Segment Start: DATA IN THIS EXERCISE
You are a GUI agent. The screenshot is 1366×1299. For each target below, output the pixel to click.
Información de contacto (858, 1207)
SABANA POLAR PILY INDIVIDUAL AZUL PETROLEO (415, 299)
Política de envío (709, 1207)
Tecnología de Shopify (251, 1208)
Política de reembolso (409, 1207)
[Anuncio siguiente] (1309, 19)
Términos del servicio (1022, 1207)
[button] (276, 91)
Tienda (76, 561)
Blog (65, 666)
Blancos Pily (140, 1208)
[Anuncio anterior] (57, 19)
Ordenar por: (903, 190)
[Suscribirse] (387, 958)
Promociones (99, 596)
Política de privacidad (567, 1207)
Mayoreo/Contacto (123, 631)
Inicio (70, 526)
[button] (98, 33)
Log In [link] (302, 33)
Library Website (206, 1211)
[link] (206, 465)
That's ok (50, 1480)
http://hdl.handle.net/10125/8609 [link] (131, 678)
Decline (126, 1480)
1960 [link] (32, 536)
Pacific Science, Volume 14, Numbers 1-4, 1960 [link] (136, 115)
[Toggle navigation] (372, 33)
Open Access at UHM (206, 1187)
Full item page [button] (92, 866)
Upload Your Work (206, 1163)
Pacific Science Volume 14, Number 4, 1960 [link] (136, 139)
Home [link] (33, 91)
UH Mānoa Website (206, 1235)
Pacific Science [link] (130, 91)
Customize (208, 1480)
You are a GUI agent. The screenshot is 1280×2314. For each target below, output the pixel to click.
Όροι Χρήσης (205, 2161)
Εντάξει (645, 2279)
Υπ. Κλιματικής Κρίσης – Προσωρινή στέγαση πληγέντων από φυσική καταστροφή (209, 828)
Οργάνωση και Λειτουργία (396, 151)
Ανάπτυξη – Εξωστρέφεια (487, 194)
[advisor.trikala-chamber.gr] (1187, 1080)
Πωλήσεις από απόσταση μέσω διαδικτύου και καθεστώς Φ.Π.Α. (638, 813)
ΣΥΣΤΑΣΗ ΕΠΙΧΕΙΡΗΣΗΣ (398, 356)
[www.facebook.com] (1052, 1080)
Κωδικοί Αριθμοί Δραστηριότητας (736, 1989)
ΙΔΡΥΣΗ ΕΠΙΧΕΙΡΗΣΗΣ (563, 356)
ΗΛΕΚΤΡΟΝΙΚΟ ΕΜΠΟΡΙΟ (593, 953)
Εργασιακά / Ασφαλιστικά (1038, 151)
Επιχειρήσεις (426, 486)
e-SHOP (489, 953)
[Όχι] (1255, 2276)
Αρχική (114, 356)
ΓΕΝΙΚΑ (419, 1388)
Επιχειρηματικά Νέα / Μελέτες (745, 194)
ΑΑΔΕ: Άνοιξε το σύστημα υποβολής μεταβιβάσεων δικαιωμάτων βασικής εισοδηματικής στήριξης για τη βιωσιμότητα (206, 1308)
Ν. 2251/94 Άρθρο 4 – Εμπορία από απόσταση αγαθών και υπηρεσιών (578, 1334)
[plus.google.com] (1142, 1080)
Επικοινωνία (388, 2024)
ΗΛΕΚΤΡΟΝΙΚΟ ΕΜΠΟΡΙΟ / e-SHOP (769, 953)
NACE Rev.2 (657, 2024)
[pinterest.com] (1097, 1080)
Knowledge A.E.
Segment End: DATA IN THIS EXERCISE
WHAT THE TASK REQUIRES:
Please return every line of the records that contains the word "screenshot".

ANSWER:
You are a GUI agent. The screenshot is 1366×1299. For each target below, output the pixel to click.
You are a GUI agent. The screenshot is 1280×2314. For each target below, output the pixel to click.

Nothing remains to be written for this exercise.